Further, a board 72 is attached to the movable member 70, and a flat cable 87 is connected at its one end with the board 72 (refer to FIGS. 2 and 5). The flat cable 87 passes through the cable escape portion 86 of the gondola 71 and extends into the main casing 10. The flat cable 87 is disposed in the main casing 10 and extends therein for a length long enough to be capable of following a motion of the movable member 70, and is drawn out to the outside through the cable insertion hole 24 of the main casing 10 (refer to FIGS. 1 and 3A).

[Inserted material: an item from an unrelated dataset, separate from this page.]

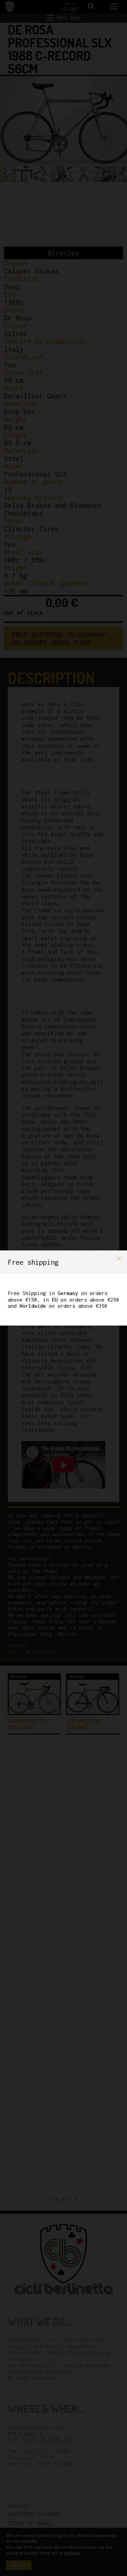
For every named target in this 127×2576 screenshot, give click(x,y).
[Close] (119, 1258)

As shown in FIG. 5, the upper guide bar 78 has a lower surface thereof formed with a magnetic pole surface 88 over substantially the entire longitudinal length of the upper guide bar 78. The magnetic pole surface 88 is multipole magnetized at equal intervals in the longitudinal direction. That is, the magnetic pole surface 88 is alternately magnetized into N and S poles. The lower surface of the magnetic pole surface 88, i.e., the lower surface of the upper guide bar 78 is formed into a flat surface. The hole 74 of the gondola 71 is formed into a circular shape corresponding to a circular cross section of the upper guide bar 78. The upper guide bar 78 is closely fitted into the hole 74 of the gondola 71, so that the gondola 71 may be restricted in position by the upper guide bar 78 in both the vertical and front-to-back directions. In other words, a moving path of the gondola 71 is restricted by the upper guide bar 78. As a result, a stable movement of the movable member 70 is ensured, and therefore, the accuracy in detecting the position of the movable member 70 is improved.
In contrast, the hole 75 formed in the gondola 71 is slightly elongated. Thus, the lower guide bar 79 can absorb a fabrication error, and subsidiarily serves to restrict the moving position of the movable member 70. In particular, the lower guide bar 79 has a function of preventing a swing motion of the movable member 70 around the upper guide bar 78.

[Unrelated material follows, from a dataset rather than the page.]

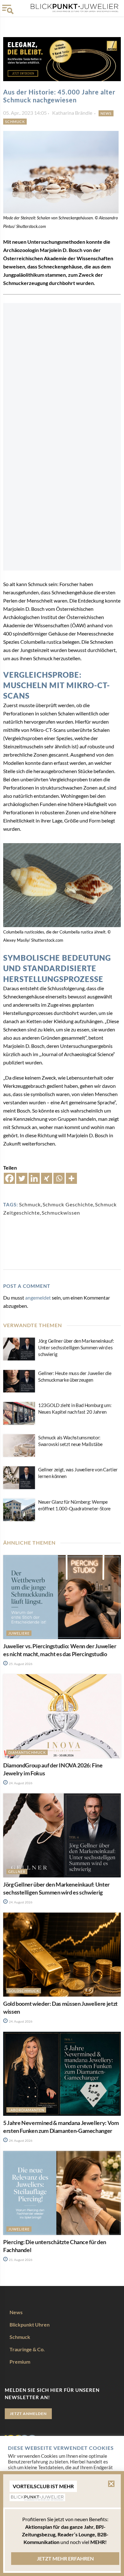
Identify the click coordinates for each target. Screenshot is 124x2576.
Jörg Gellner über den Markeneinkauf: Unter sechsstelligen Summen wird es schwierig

As shown in FIGS. 2, 3B, and 5, a magnetic sensor portion 73 (or an MR sensor) comprised, for example, of an IC that includes a Hall element is disposed in a front surface of the board 72. At a location immediately below the upper guide bar 78, the sensor portion 73 faces the magnetic pole surface 88 of the upper guide bar 78 with a narrow gap (spacing) therebetween.
When the sensor portion 73 is moved relative to the magnetic pole surface 88 of the upper guide bar 78 with movement of the movable member 70, the sensor portion 73 outputs a pulse signal each time a boundary between adjacent N and S poles of the magnetic pole portion passes through the sensor portion 73. Based on the number of pulse signals, an amount of movement of the movable member 70 can be detected. The magnetic poles of the magnetic pole surface 88 are arranged in two columns, for instance, and these magnetic pole columns are out of phase from each other by ½π in the longitudinal direction of the upper guide bar 78. With movement of the movable member 70, therefore, the sensor portion 73 outputs two pulse signal trains that are out of phase with each other. Based on whether the phase shift between the pulse signal trains occurs in the normal or reverse direction, the moving direction, to the right or left, of the movable member 70 is detected. Moreover, information on the position of the movable member 70 before being moved is always stored in a controller circuit, not shown. The current position of the movable member 70 is detected based on the information on the previous position of the movable member 70 as well as the detected amount and direction of movement of the movable member 70. Also at the time of manual operation, the operation of moving the movable member 70 is detected by the sensor portion 73.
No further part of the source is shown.